Avere dei piani a medio e lungo termine per restare competitivi. Attorno a questo concetto ruotano un paio di riflessioni di un amico, un tecnico che vede molte stalle per lavoro, parla con molti allevatori e analizza un po’ di bilanci, anche se questi sono molto meno degli allevatori e delle aziende che vede.
“Oggi – spiega – ci troviamo dentro una crisi che è certo dovuta all’aumento dei costi di produzione, ma soprattutto è figlia di un fatto più strutturale, un trend in atto da tempo: si restringe il numero degli attori sulla scena, cioè il numero delle aziende attive.
Perdiamo un certo numero di aziende ogni anno, ma il numero complessivo di animali resta lo stesso. Questo significa che le aziende che restano sono sempre più grandi e, di conseguenza, non possono che impostare la loro gestione complessiva (concetto inteso nel senso più ampio) che su nuove basi“.
Cosa significa questo?
“Che se vuoi stare sul mercato oggi devi avere dei piani a medio e lungo termine per restare competitivo. Devi cioè sapere cosa vuoi essere tra 5 anni e cominciare a lavorare per arrivarci.

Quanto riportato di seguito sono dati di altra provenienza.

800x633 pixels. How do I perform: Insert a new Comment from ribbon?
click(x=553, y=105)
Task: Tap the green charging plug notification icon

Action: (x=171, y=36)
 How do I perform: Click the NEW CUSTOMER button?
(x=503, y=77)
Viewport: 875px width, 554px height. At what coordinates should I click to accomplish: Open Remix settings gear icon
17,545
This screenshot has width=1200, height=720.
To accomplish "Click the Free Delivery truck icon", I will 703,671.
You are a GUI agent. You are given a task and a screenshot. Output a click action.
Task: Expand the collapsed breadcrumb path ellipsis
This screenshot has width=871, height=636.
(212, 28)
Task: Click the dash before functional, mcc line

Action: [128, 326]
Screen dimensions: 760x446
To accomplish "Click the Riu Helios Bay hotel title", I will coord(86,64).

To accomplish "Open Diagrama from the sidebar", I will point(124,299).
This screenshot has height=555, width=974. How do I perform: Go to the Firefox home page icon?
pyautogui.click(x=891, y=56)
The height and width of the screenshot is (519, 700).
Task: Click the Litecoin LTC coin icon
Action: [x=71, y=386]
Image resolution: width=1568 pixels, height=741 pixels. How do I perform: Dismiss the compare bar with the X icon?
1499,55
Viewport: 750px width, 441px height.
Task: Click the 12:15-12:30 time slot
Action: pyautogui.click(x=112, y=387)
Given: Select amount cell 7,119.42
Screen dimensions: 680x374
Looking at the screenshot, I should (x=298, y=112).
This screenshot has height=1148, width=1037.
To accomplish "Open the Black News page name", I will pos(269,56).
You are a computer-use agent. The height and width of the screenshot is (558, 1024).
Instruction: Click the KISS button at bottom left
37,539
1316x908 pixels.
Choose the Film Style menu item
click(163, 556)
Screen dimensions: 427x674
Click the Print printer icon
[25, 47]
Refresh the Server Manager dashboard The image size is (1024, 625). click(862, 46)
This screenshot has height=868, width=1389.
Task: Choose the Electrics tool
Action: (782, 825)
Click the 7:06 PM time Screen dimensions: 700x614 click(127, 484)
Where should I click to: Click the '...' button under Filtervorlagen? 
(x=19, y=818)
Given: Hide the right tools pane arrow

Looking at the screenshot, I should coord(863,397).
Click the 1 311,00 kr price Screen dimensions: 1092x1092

Ogni allevatore deve, a tal fine, mettere a punto una sua strategia. Certo, può vedere altri colleghi, cercare soluzioni e idee da altre aziende, ma fondamentalmente tutto deve essere ricondotto alla propria realtà, ai suoi equilibri, ai suoi punti di forza e alle sue debolezze.
È qui che si deve lavorare, con l’aiuto di validi consulenti, e a partire da punti di forza e di debolezza costruire la strategia di percorso per i prossimi anni, che porti all’obbiettivo che ci siamo dato”.
In questo discorso entrano anche i debiti di una azienda, che possono essere un macigno che chiude ogni possibilità di ragionamento a medio periodo, quella road map per definire l’azienda da qui a 5 anni a cui si accennava.
“Qui va sottolineata l’importanza di ragionare con la banca per la ristrutturazione del debito. Sarà più facile trovare orecchie attente se si prospetta un percorso negli anni improntato al recupero di efficienza e redditività.
Anche perché la banca vive di interessi e preferisce una ristrutturazione che gli garantisca (con gli interessi) un introito sicuro, sia pure diluito in più anni, piuttosto che ritrovarsi con terreni e aziende.
E ristrutturare un debito in maniera più sopportabile per l’azienda significa mettersi su un piano meno critico per il futuro”.
Ma su questo spinoso argomento c’è altro, il suggerimento che viene da un altro noto consulente di cose tecnico-economiche. Ebbene, il debito non è tutto uguale.
“Un primo parametro da considerare: il totale di debito aziendale espresso per vacca. Un dato accettabile riportato per gli Usa è di 5000 dollari/vacca – spiega – un numero significativo anche per la realtà italiana”.
Che continuando, illustra un altro dato, quello della percentuale di debito sulla Plv. In questo caso l’indicazione è quella di non superare il 100% di debito rispetto a un anno di Plv.
E un terzo indicatore è il debito rapportato al totale del valore aziendale.
Qui l’indicazione generale è quella che esso non superi il 50%.
Ebbene, rispetto a questi parametri, circa il 50% delle aziende seguite dal consulente – e non sono poche – ha un debito sbilanciato.
Certo, le ragioni che hanno portato al formarsi di questo debito sono varie e legate alla storia di ogni realtà.
Ma quello che interessa è il dato di fondo, e torniamo al punto trattato all’inizio: gli effetti che crea questo debito sbilanciato: crisi di liquidità in azienda, limitazione della libertà di azione con rischio concreto di non poter cogliere opportunità di crescita e sviluppo, blocco degli investimenti per dare più efficienza, riduzione della redditività. Fino all’ipotesi più funesta per il futuro di un’azienda: fare nuovo debito per pagare il vecchio debito.
Questa, conclude, è la situazione peggiore, quella che impone una immediata verifica fin nei minimi dettagli di ogni passaggio della gestione, di ogni costo, di ogni scelta fatta, perché è una sorta di avviso di sfratto dall’attività.